[Entries on locating words and elements]
* * *

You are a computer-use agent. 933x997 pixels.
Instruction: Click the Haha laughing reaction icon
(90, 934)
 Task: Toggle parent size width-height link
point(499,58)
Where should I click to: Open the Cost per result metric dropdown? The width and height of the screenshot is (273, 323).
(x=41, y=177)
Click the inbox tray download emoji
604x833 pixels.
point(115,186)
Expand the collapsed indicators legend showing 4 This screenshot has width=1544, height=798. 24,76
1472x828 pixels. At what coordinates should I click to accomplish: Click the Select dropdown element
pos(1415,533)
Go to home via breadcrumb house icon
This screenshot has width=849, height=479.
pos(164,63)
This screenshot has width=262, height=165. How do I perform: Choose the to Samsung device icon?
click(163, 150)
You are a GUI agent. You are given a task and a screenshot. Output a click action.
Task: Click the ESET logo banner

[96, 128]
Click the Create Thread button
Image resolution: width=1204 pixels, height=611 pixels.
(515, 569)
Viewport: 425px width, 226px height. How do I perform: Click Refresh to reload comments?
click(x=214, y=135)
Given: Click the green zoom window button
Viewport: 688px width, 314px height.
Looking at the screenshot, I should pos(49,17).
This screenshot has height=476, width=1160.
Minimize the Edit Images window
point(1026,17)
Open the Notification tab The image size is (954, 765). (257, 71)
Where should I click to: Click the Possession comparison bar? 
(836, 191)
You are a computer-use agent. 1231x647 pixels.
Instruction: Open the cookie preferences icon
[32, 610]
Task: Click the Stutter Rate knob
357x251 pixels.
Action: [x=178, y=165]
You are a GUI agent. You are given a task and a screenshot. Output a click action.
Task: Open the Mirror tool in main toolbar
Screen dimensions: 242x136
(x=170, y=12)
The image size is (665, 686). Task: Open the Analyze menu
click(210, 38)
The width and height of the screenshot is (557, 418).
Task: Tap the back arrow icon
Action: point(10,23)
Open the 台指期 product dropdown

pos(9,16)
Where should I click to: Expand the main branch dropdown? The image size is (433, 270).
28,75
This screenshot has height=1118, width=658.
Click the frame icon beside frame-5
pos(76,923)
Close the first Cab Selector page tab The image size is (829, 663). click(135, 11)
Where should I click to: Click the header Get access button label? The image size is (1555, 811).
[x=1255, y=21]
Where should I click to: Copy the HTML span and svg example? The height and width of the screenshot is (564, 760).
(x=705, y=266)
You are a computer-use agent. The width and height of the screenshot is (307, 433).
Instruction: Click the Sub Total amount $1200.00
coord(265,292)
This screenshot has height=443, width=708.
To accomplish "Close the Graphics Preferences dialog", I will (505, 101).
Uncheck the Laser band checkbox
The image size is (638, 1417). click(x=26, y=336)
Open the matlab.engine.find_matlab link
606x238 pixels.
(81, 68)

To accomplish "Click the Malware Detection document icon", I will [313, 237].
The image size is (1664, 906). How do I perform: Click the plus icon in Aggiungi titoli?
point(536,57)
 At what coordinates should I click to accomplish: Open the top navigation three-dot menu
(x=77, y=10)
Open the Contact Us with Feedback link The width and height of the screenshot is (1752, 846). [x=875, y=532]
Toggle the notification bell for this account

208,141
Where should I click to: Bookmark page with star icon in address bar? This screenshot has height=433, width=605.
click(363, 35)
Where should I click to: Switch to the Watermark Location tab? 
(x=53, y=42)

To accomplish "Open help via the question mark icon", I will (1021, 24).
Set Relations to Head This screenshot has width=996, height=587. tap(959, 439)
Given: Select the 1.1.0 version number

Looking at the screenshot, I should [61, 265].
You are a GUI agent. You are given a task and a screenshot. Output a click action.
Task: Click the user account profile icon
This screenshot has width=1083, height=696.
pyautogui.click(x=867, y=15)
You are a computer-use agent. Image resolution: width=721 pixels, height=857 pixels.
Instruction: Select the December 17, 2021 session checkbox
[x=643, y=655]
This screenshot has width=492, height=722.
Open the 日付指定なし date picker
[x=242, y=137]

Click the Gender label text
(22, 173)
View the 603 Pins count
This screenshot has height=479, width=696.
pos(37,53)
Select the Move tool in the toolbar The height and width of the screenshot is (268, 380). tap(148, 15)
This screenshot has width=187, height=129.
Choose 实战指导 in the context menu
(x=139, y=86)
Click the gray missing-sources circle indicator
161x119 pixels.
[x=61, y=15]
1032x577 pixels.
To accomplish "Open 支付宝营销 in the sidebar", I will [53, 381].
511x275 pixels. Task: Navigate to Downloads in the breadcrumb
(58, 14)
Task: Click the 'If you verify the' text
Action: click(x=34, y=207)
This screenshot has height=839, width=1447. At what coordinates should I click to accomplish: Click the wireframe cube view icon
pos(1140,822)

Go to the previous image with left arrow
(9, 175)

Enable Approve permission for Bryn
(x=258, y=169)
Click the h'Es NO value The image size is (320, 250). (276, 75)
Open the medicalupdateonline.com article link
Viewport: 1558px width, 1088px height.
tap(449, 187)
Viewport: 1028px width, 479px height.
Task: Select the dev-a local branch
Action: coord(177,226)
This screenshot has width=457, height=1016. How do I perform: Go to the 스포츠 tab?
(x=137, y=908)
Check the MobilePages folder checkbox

* * *

Written request:
Update the listing lines between the one holding "At what coordinates should I click to accomplish: Open" and the one holding "Set Relations to", inclusive, so that "three-dot menu" becomes "overflow menu" and everything else stays the same. Return only those lines.

Response below:
 At what coordinates should I click to accomplish: Open the top navigation overflow menu
(x=77, y=10)
Open the Contact Us with Feedback link The width and height of the screenshot is (1752, 846). [x=875, y=532]
Toggle the notification bell for this account

208,141
Where should I click to: Bookmark page with star icon in address bar? This screenshot has height=433, width=605.
click(363, 35)
Where should I click to: Switch to the Watermark Location tab? 
(x=53, y=42)

To accomplish "Open help via the question mark icon", I will (1021, 24).
Set Relations to Head This screenshot has width=996, height=587. tap(959, 439)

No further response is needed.